*** EXTRAIT SOURCE

Publié le 10 octobre 2024 à 10:00 par Magazine En-Contact
Carole Barkatz, ex-hipto, nommée directrice générale de Maddyness

Carole Barkatz, ex-hipto, nouvelle directrice générale de Maddyness. Marion Gatimel, nouvelle directrice générale d'Opportunity. Qu'est-ce que le journalisme, comment faire du new biz, à l'époque du digital ?

Un an et demi après qu’il en est devenu actionnaire à 50%, Marc Ménasé remodèle le management de Maddyness, le média en ligne qui évoque l’actualité des entreprises avec un focus sur le digital. Louis Carle et Etienne Portais, les deux co-fondateurs, prennent du recul sur les fonctions opérationnelles et laissent la place à Carole Barkatz, qui quitte hipto où elle aura passé deux ans, comme directrice du new biz, comme on dit dans le digital (Chief of Growth). Notre dernier rendez-vous avec elle dût être annulé. On va en reprendre un !

Carole Barkatz connait le secteur des médias puisqu’elle a travaillé chez Condé Nast et Auféminin. Julien Khaski, ex BFM-Business, est nommé rédacteur en chef de Maddyness. 

Carole Barkatz, chez hipto. © Edouard Jacquinet

Qu’est-ce que le journalisme ?

******

### [TÂCHE DEMANDÉE 1]
Traduisez en anglais, s'il vous plaît, la phrase suivante de l'article sur Maddyness : « Julien Khaski, ex BFM-Business, est nommé rédacteur en chef de Maddyness. »
### [TÂCHE DEMANDÉE 2]
D'après l'article sur Maddyness, pour quelles entreprises du secteur des médias Carole Barkatz a-t-elle travaillé ?
### [TÂCHE DEMANDÉE 3]
Poursuivez l'article sur la nouvelle direction de Maddyness à partir de sa dernière ligne.

*** DONNÉES ENREGISTRÉES

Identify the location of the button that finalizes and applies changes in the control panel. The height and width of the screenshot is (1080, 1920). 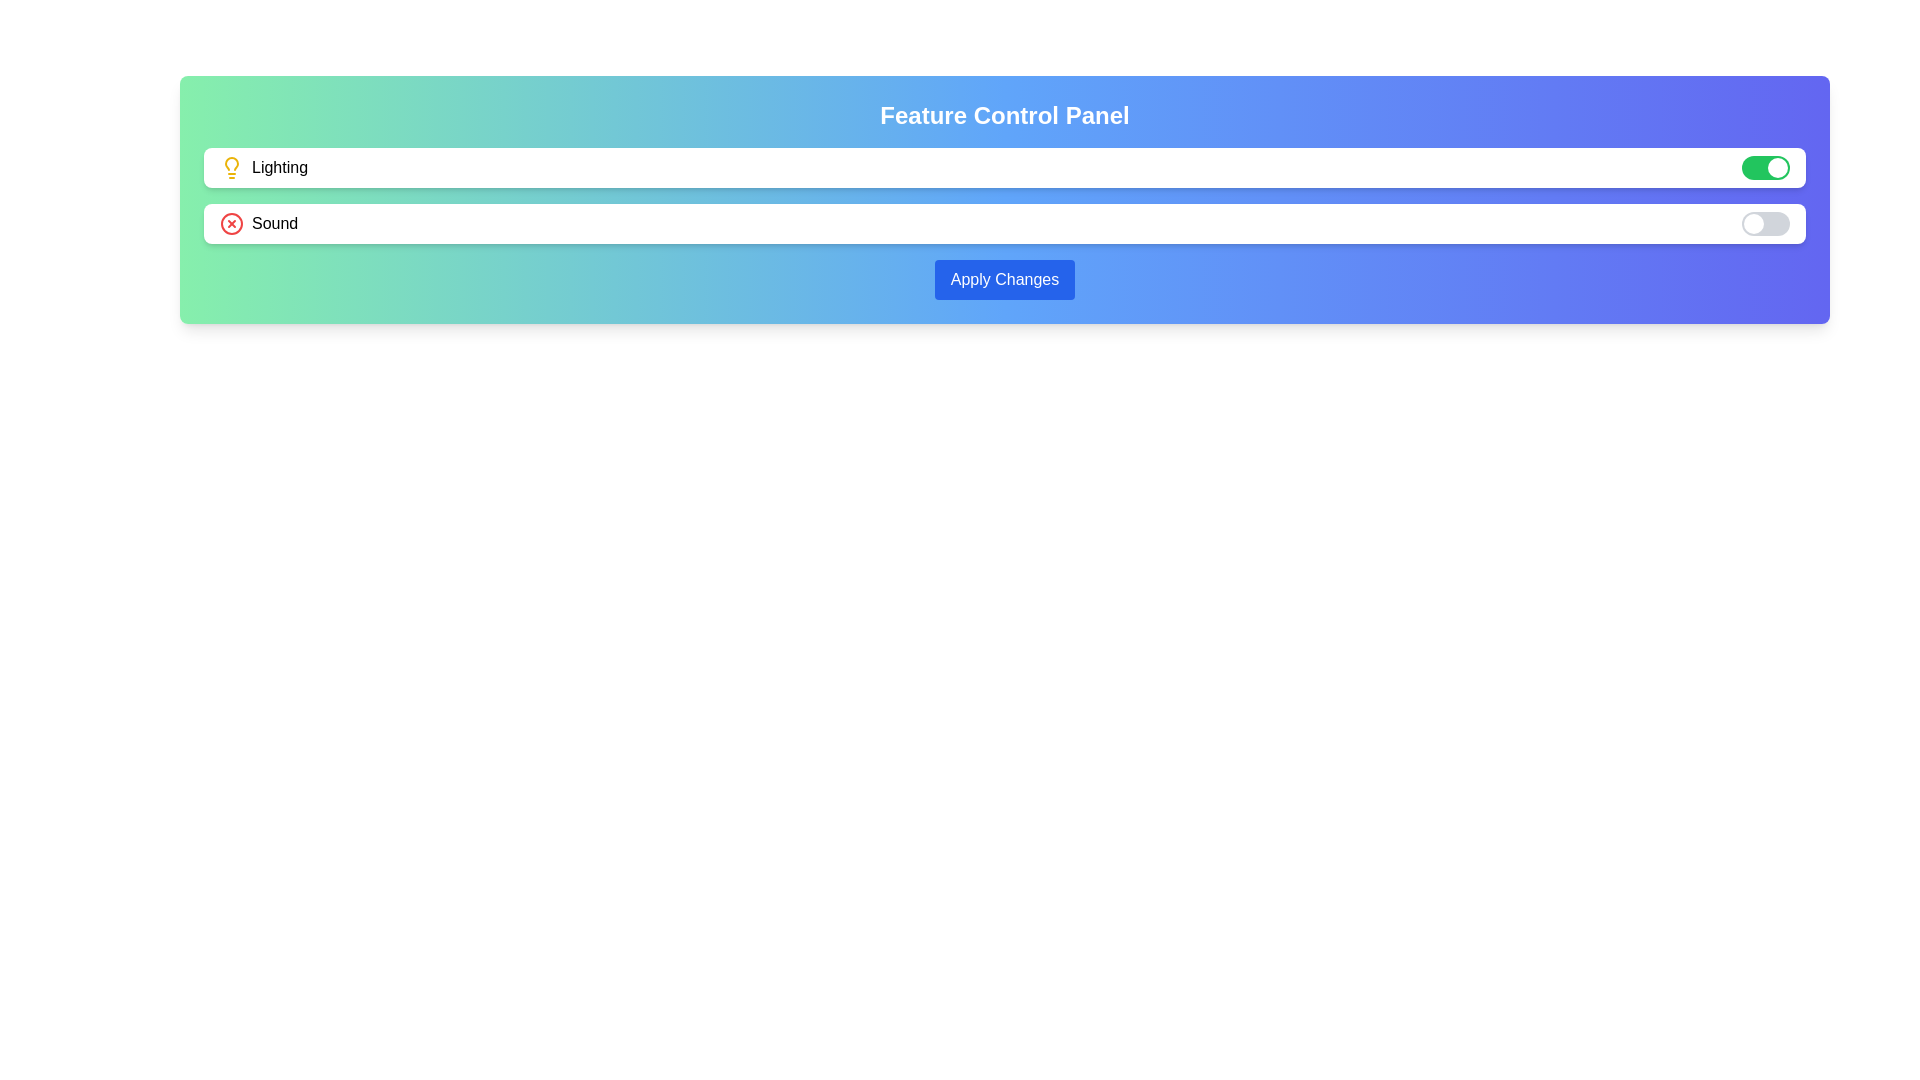
(1004, 280).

******

### [RÉPONSE RÉDIGÉE 1]
Julien Khaski, formerly of BFM-Business, has been appointed editor-in-chief of Maddyness.

### [RÉPONSE RÉDIGÉE 2]
Pour Condé Nast et Auféminin.

### [RÉPONSE RÉDIGÉE 3]
Et comment parler de l’économie des entreprises, puisque tout un chacun peut émettre un communiqué de presse ou s’exprimer sur Linkedin, par exemple. Voir son propos relayé, aimé par ses amis, obligés, partenaires ?

Comment savoir qui génère des leads intentionnistes de bonne qualité et à un bon prix, ou qui propose une solution d’écoute de la voix du client et des collaborateurs, en mode SaaS et adaptée à une PME ? On a relu le discours, à Berkeley, d’un grand journaliste du New York Times, décédé, et qui fut choisi en mai 2014 pour prononcer un discours devant une promotion de jeunes diplômés de l’école de journalisme de Berkeley, à l’université de Californie. Fidèle à lui-même, il s’y était exprimé avec présence d’esprit, sagesse, verbe fleuri et en toute honnêteté.

Je m’appelle David Carr et je suis alcoolique. (Rires dans l’assistance)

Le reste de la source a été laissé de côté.